# Records from a collection
━━━━

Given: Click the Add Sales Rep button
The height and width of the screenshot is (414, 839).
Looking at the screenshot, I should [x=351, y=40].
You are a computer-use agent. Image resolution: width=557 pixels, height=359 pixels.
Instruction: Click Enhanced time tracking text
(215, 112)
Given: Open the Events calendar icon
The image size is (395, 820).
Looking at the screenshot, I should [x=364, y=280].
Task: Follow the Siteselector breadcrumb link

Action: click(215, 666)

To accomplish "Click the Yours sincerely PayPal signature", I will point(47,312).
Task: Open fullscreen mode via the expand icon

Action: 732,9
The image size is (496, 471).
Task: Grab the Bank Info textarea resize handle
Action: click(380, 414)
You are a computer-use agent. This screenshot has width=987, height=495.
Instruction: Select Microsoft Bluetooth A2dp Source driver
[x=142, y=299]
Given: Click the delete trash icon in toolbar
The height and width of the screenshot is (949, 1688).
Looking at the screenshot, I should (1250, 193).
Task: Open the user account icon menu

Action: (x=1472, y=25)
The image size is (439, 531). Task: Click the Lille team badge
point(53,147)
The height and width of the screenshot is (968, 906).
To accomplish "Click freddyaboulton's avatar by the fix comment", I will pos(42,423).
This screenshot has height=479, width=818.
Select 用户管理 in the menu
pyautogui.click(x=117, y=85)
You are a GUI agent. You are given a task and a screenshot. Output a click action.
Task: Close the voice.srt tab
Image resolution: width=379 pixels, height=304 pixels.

━━━━

# Exercise directions
Check each line above for the string "pixels" and show the ones that have it.

# Response to the exercise
You are a computer-use agent. Image resolution: width=557 pixels, height=359 pixels.
Image resolution: width=379 pixels, height=304 pixels.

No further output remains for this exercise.